A FAZER »
1: Indique todos os adjetivos com que o texto sobre os estudantes chineses caracteriza os alunos da turma usada como referência.
2: Prossiga o texto sobre os estudantes chineses a partir do ponto em que termina.

TEXTO »
= = = = =
Ainda assim, Scollon tem uma outra explicação para o facto que nos parece muito
interessante e da qual os nossos estudantes não terão consciência: há muitos séculos, os
pensadores chineses interessavam-se por quantificar, com toda a precisão, tudo o que
fosse possível e até impossível de medir, ou seja, mesmo quantidades que não podiam
ser medidas com precisão esses pensadores esforçavam-se por quantificá-las. Queremos
também acrescentar que estes discentes, mais concretamente da turma que utilizamos
neste trabalho como referência, são bastante empenhados nas próprias aulas, tomando a
iniciativa de participar, trabalhando de forma proveitosa em grupos (o que nem sempre
acontece com os estudantes chineses) ou em pares, realizando os trabalhos de casa.
Resumindo, são estudantes bastante disciplinados e aplicados, do nosso ponto de vista.
Quando o uso do PI vs. PP foi introduzido, estes alunos encontravam-se no nível A2 do
Quadro Europeu Comum de Referência para as Línguas. Vejamos, a seguir, como
reagiram os aprendentes numa primeira fase da aprendizagem do tema em questão.
3. PRIMEIRO CONTACTO COM O USO DO PRETÉRITO IMPERFEITO VS.
= = = = =
[Alguns registos]

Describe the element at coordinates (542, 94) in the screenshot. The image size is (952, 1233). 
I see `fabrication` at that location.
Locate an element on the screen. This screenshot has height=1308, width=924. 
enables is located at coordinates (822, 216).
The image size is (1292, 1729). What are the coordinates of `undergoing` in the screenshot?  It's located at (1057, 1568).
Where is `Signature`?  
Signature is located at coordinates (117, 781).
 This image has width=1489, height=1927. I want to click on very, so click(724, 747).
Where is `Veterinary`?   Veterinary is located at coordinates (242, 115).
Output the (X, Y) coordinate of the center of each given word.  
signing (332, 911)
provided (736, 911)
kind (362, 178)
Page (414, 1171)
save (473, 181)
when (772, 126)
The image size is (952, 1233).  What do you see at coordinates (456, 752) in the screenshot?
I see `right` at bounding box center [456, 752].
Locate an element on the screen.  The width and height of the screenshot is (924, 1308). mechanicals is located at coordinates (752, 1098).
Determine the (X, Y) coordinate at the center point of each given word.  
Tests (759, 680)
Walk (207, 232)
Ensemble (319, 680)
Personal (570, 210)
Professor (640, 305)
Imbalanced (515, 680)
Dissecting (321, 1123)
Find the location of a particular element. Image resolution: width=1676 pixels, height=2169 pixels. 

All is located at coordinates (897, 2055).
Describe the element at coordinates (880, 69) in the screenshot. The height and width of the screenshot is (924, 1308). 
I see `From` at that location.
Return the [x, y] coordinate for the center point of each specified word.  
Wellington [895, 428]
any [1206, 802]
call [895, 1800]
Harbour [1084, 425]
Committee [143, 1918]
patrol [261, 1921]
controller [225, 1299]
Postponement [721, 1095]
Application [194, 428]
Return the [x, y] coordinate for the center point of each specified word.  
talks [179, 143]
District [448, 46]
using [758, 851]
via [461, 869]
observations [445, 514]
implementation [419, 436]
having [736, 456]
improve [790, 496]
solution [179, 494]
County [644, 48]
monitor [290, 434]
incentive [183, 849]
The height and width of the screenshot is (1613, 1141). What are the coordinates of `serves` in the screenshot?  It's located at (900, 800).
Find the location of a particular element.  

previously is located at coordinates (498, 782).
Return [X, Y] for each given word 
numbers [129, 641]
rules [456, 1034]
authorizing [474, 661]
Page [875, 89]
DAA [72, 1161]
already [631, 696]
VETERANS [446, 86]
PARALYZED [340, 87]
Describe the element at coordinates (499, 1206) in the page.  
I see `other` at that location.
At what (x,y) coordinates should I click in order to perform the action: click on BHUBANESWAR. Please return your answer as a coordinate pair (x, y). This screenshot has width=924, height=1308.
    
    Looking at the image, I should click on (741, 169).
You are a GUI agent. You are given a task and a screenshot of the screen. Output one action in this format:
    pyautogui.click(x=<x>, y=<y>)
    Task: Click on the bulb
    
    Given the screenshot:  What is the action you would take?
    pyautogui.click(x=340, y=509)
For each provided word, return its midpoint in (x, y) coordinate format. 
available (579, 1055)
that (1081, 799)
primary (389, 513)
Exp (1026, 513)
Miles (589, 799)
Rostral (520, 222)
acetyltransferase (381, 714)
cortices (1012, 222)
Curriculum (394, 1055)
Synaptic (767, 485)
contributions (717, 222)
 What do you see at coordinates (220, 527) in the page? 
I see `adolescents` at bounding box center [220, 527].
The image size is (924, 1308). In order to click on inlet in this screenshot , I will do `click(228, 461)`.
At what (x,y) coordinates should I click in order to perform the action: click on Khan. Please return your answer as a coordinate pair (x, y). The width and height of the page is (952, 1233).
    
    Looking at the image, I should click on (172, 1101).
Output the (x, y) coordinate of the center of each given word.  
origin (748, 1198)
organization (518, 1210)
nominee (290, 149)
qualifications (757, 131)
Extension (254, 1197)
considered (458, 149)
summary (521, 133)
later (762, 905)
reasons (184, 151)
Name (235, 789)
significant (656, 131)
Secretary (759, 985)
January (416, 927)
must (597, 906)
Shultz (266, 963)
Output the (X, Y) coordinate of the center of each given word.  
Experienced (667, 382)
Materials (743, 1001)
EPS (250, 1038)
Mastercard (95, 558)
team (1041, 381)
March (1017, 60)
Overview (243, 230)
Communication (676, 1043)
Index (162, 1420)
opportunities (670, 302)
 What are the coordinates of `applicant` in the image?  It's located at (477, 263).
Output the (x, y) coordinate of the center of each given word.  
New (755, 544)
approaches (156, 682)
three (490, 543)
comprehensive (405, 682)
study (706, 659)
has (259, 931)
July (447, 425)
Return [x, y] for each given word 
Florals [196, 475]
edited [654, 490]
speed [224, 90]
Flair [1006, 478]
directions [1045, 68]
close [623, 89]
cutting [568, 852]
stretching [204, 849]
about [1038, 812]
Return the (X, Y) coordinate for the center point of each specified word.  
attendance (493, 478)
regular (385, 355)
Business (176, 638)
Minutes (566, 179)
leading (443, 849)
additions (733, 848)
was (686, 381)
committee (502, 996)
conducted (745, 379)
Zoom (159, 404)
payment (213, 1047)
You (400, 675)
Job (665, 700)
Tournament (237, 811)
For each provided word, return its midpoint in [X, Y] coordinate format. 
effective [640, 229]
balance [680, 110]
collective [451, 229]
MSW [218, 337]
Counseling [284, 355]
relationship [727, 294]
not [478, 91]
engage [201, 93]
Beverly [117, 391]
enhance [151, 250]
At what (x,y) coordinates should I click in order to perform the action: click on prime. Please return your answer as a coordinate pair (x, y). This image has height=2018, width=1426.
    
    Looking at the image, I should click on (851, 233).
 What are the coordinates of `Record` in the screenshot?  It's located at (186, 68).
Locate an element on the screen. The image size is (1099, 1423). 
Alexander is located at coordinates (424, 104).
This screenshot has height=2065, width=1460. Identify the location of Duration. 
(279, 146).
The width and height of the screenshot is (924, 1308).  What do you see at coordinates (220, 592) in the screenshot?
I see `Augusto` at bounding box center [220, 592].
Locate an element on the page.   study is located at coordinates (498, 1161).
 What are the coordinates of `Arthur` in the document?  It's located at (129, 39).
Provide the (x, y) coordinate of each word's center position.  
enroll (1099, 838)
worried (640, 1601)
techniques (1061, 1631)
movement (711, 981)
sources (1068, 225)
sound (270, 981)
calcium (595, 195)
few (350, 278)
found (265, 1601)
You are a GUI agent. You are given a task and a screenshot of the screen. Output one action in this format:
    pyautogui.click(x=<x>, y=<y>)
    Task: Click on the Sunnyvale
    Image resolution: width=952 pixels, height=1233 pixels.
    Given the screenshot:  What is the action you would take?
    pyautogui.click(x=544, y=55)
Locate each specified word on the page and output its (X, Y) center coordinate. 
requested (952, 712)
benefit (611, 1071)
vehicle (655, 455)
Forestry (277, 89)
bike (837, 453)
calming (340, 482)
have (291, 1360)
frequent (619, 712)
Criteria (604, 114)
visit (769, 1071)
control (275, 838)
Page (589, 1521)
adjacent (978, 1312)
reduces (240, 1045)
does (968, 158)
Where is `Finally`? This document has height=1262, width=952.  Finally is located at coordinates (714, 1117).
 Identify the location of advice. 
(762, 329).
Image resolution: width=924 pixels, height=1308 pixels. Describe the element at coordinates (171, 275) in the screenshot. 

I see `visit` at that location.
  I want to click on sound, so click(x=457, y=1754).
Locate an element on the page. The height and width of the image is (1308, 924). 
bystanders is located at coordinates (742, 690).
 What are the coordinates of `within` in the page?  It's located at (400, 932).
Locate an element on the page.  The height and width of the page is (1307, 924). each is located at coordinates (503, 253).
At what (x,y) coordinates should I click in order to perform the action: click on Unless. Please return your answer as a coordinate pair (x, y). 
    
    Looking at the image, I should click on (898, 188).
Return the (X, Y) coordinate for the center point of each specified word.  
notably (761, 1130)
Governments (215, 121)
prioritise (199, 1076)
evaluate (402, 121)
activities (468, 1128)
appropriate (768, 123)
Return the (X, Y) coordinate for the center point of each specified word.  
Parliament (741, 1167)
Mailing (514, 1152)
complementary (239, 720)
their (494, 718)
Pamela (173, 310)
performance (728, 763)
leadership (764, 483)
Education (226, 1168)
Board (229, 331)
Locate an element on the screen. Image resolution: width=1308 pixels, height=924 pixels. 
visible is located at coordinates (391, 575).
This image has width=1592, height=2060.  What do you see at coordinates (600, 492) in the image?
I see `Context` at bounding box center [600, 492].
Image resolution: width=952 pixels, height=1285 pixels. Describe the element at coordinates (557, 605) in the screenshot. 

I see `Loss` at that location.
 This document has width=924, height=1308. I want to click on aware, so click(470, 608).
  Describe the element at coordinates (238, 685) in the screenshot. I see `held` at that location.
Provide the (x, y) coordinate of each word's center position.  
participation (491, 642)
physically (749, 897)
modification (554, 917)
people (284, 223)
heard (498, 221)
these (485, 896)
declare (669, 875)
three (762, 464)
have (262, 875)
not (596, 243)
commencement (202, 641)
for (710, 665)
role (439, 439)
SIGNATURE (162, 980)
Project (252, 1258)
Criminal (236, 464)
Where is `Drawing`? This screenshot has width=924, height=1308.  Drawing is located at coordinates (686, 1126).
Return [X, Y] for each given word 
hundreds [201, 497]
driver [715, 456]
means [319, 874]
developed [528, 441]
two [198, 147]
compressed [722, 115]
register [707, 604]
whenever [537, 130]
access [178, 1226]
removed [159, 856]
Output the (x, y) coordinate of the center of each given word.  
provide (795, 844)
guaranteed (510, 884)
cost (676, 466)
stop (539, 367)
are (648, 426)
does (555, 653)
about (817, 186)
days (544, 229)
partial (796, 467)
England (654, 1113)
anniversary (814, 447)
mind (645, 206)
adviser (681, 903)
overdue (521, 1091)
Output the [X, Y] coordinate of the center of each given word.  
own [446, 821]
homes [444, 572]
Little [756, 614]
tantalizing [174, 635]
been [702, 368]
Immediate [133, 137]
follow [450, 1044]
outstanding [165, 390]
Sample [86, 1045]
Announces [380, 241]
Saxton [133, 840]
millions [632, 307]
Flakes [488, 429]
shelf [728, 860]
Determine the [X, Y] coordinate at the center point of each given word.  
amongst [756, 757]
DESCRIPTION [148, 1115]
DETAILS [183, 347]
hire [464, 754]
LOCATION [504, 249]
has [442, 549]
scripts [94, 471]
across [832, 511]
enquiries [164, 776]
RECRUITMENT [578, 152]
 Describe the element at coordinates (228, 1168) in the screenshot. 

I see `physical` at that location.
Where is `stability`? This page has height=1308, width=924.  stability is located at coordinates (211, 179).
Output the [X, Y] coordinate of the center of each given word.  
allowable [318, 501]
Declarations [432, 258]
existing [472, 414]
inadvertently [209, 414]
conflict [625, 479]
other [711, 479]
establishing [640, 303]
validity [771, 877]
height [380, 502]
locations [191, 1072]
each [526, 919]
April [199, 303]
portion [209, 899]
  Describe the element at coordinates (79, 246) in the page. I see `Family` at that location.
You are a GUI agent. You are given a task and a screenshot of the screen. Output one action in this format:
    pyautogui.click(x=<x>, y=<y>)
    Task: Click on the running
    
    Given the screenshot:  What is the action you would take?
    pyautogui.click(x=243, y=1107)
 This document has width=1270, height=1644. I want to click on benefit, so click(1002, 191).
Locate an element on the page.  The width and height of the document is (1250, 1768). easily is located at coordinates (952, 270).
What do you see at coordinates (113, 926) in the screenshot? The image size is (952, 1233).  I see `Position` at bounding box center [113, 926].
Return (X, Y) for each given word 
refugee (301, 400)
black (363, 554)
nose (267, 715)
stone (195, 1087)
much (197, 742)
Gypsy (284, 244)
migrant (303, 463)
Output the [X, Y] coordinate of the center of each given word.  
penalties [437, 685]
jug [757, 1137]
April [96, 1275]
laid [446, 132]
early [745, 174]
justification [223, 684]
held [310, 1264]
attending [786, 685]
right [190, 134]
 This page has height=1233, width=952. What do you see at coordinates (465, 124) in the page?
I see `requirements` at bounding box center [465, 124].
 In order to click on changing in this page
= = = = =
RESPOSTAS ABAIXO »
1: empenhados, disciplinados, aplicados

2:
PRETÉRITO PERFEITO
Gostaríamos de dar continuidade a este terceiro capítulo do nosso trabalho,
apresentando os dados que obtivemos através de um pequeno e informal estudo que
realizámos quase no final do 2º semestre do ano lectivo de 2009/2010. Decidimos aqui
incluir estes dados principalmente pelas seguintes razões: o estudo reflecte o primeiro
contacto dos aprendentes com a matéria referida; são esses mesmos aprendentes que
continuaremos a acompanhar durante a realização deste relatório de estágio, permitindo-
nos desta forma analisar diferentes estádios da Interlíngua dos estudantes no que diz
respeito ao uso do PI vs. PP.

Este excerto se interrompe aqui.